* YOUR OBJECTIVE
Beginning with the line that contains "Image resolution: width=768", retype the entries below exactly, ending with the line that contains "The width and height of the screenshot is (908, 433).". Leave out any pictures.

* LISTED ENTRIES
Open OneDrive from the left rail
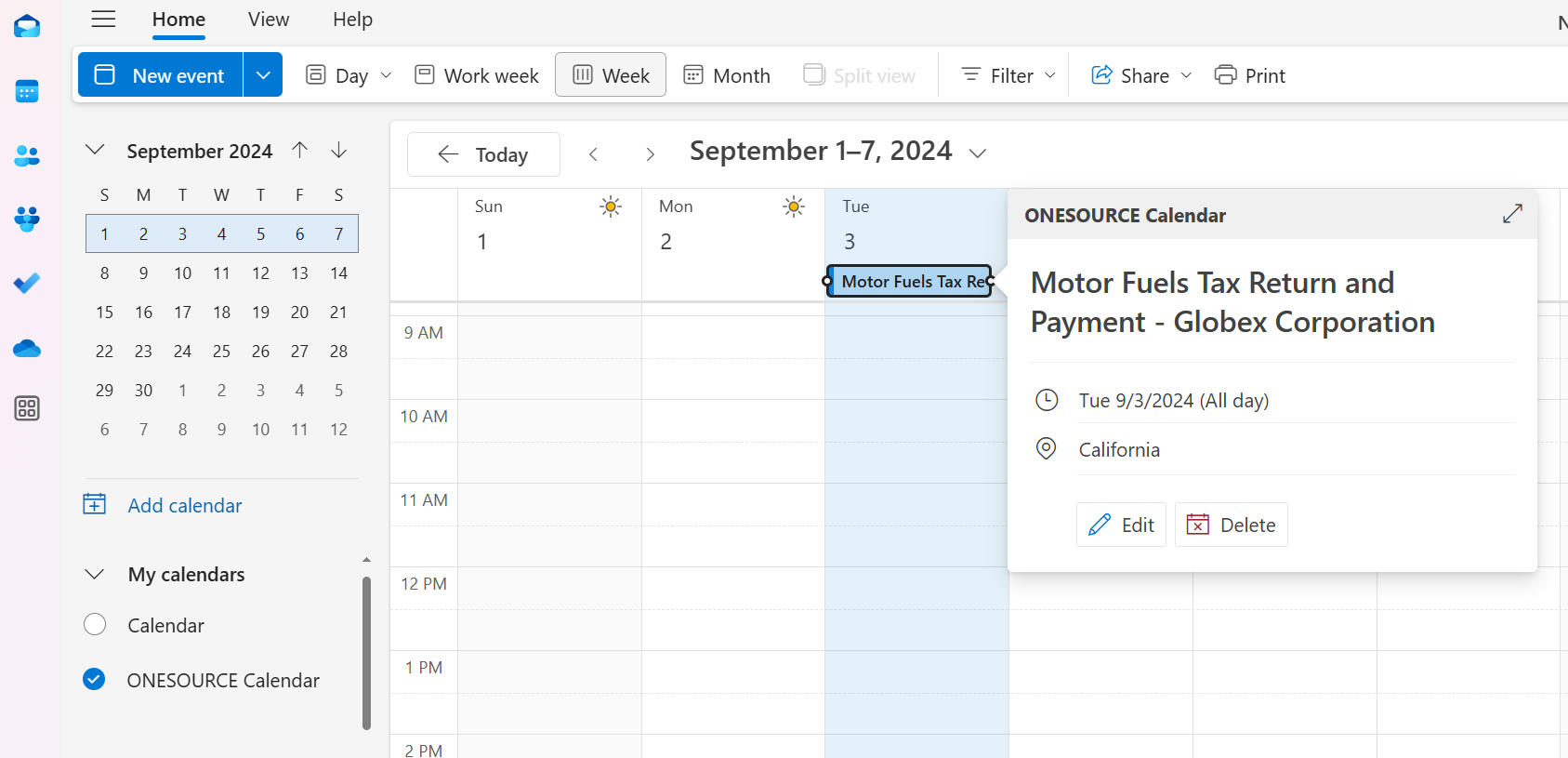pyautogui.click(x=27, y=349)
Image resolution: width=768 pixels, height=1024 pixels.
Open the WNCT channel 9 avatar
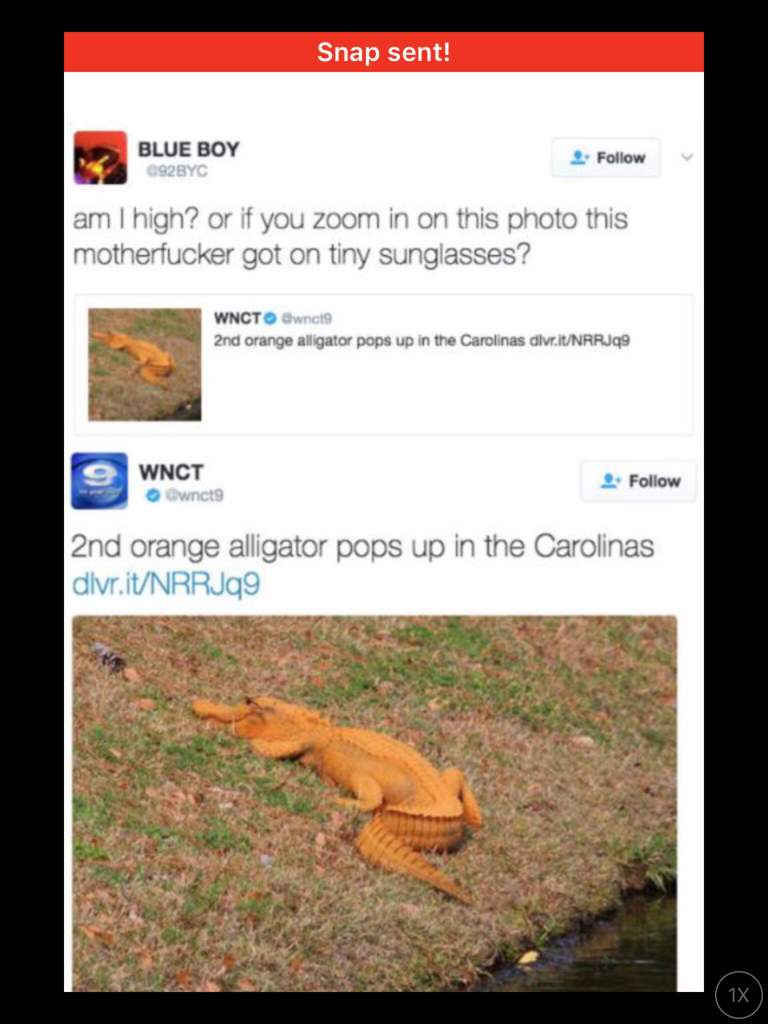[x=99, y=481]
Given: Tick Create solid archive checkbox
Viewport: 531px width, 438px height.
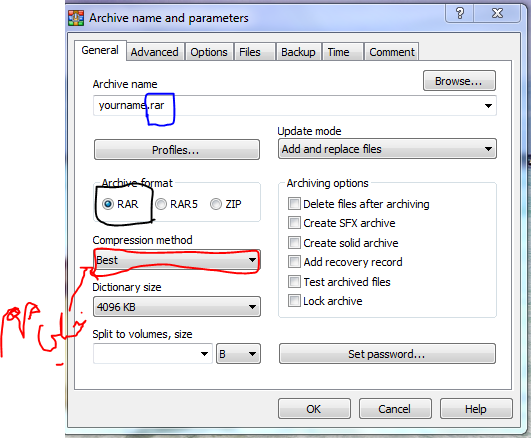Looking at the screenshot, I should (294, 243).
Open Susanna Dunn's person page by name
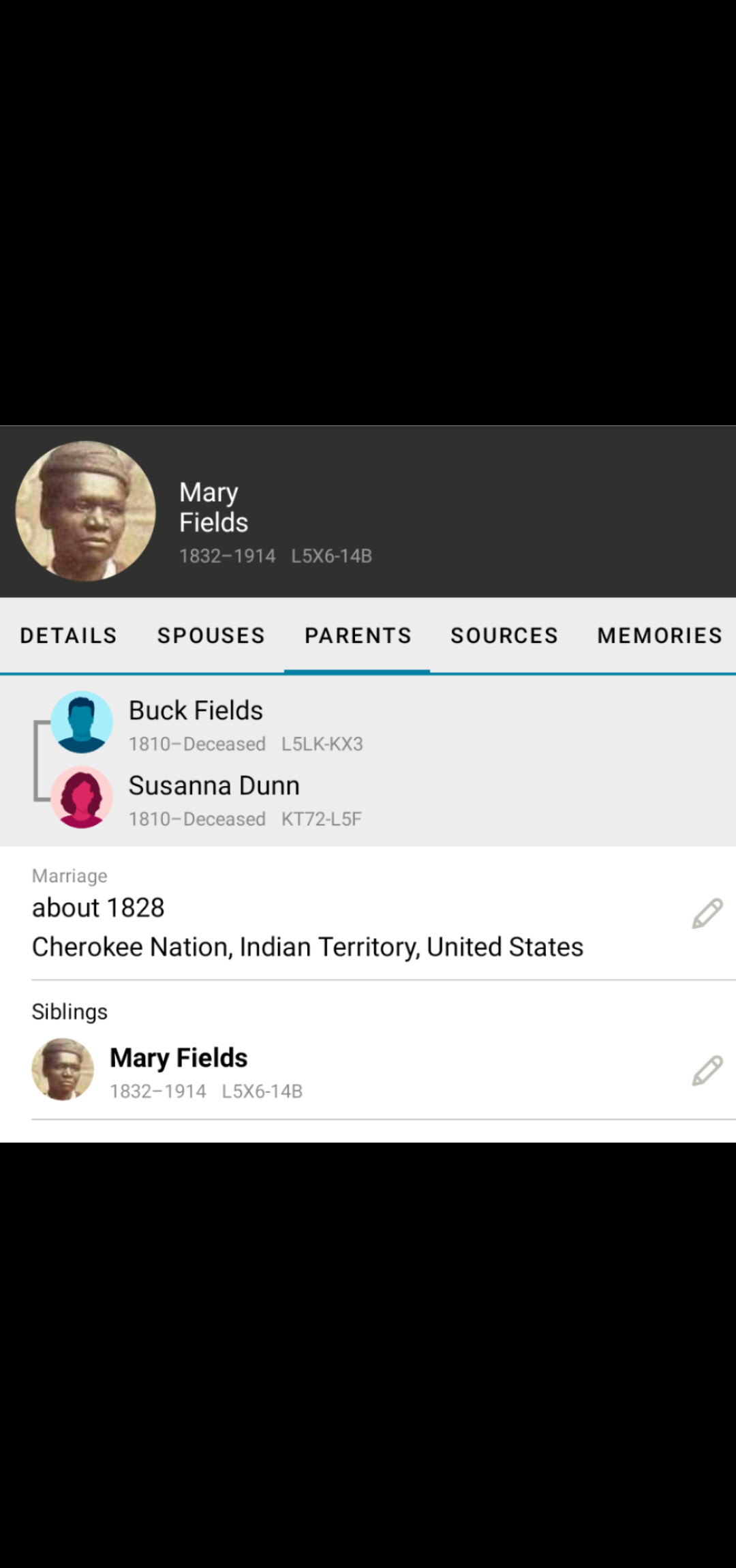This screenshot has width=736, height=1568. point(214,785)
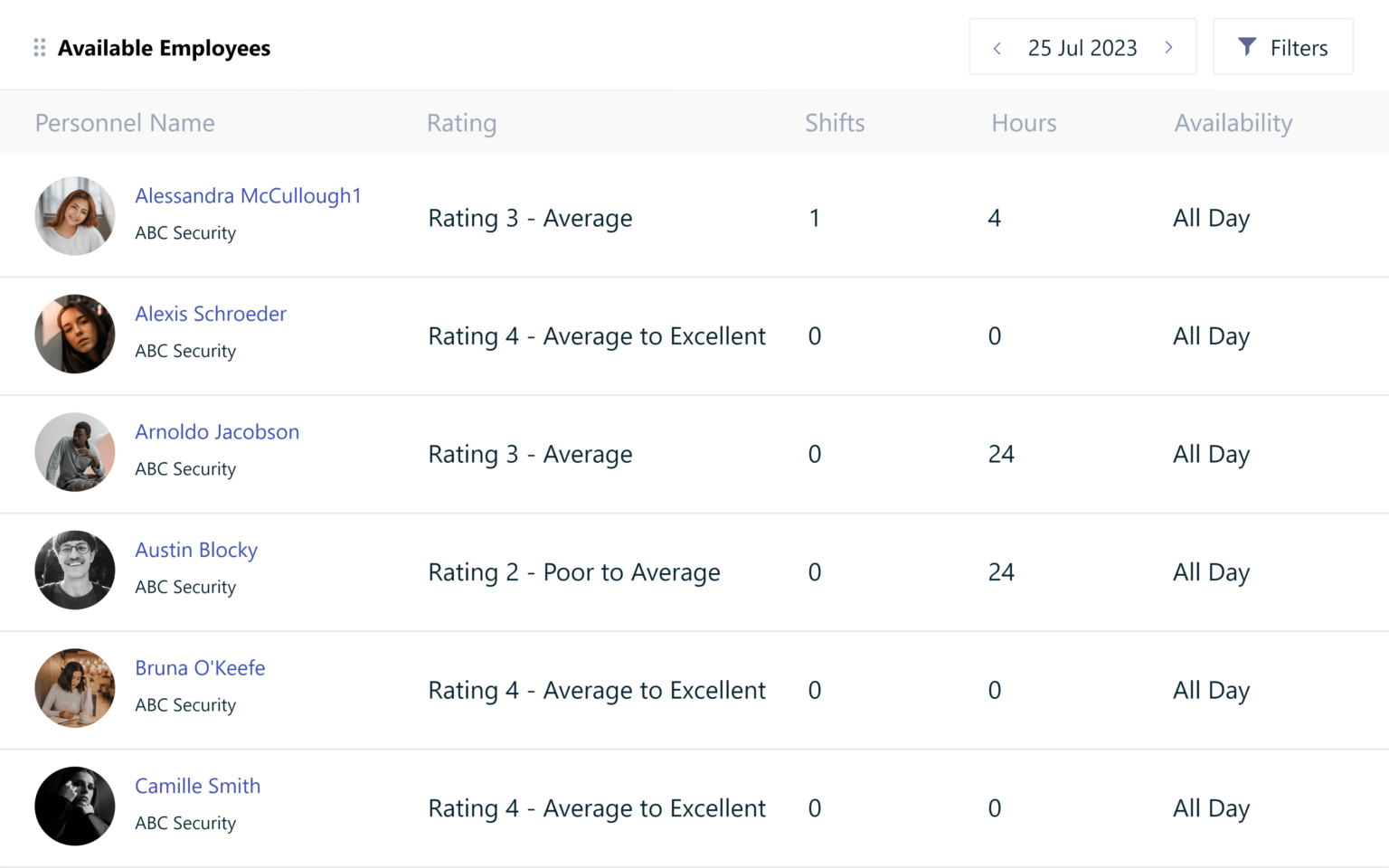The width and height of the screenshot is (1389, 868).
Task: Sort by Personnel Name column header
Action: click(x=125, y=123)
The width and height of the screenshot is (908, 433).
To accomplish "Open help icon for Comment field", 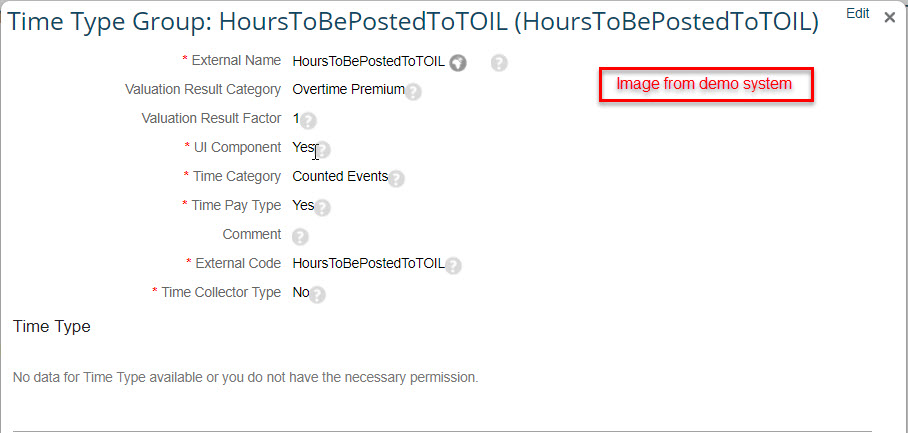I will coord(300,237).
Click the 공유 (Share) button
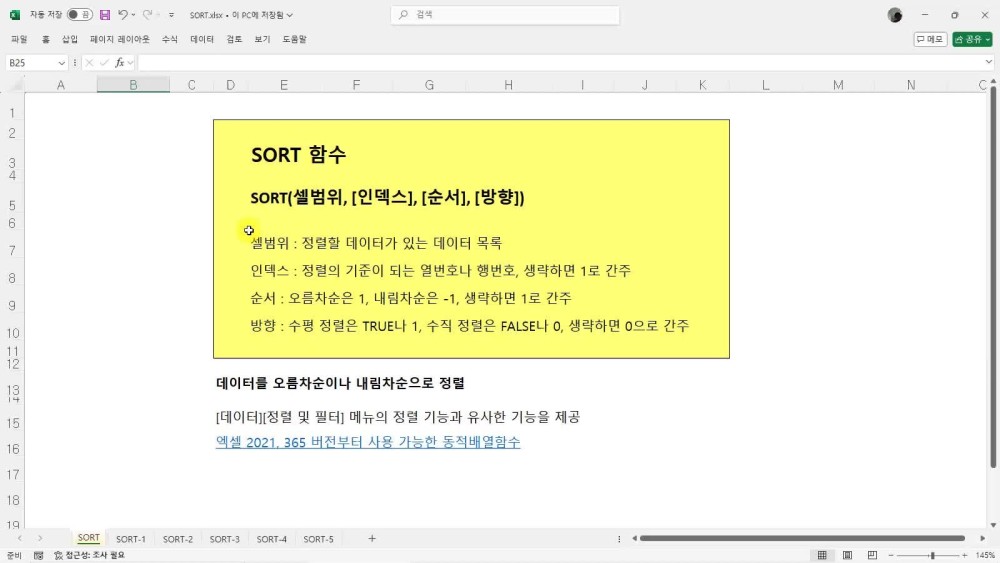This screenshot has height=563, width=1000. point(972,39)
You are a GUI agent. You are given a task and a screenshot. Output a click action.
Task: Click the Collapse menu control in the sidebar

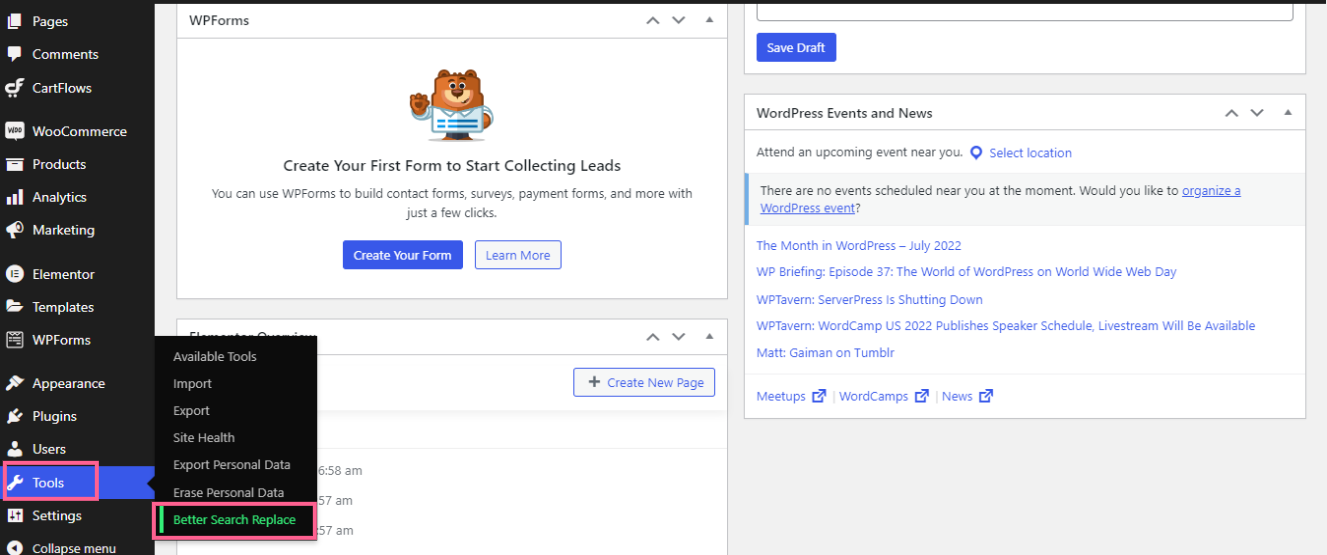[x=61, y=547]
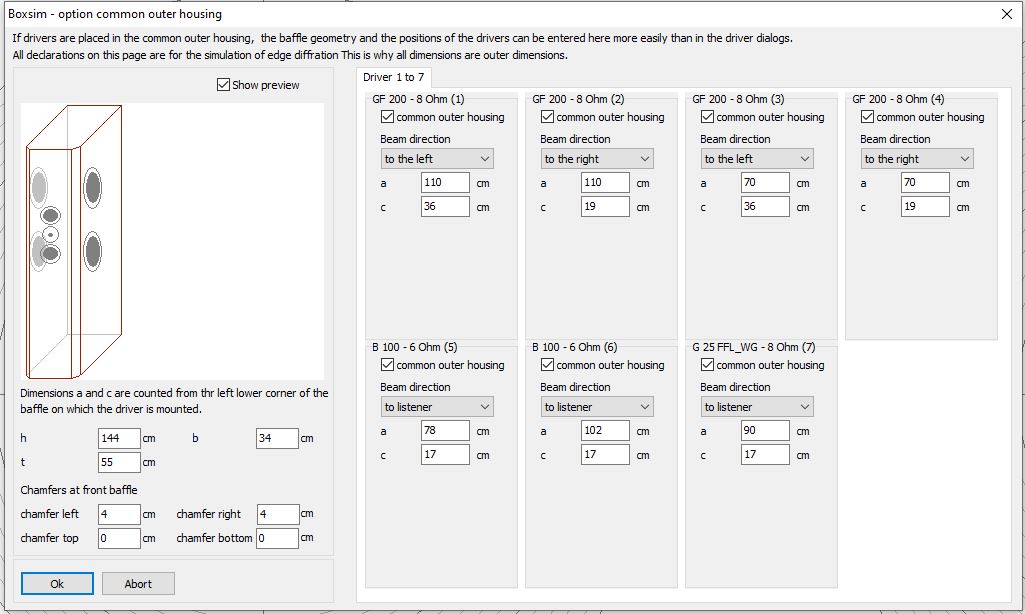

* OUTPUT
Image resolution: width=768 pixels, height=1024 pixels.
Open the WNCT channel 9 avatar
[x=99, y=481]
Given: Tick Create solid archive checkbox
Viewport: 531px width, 438px height.
Looking at the screenshot, I should (294, 243).
Open Susanna Dunn's person page by name
This screenshot has width=736, height=1568. point(214,785)
The width and height of the screenshot is (1389, 868).
Task: Sort by Personnel Name column header
Action: click(x=125, y=123)
The width and height of the screenshot is (908, 433).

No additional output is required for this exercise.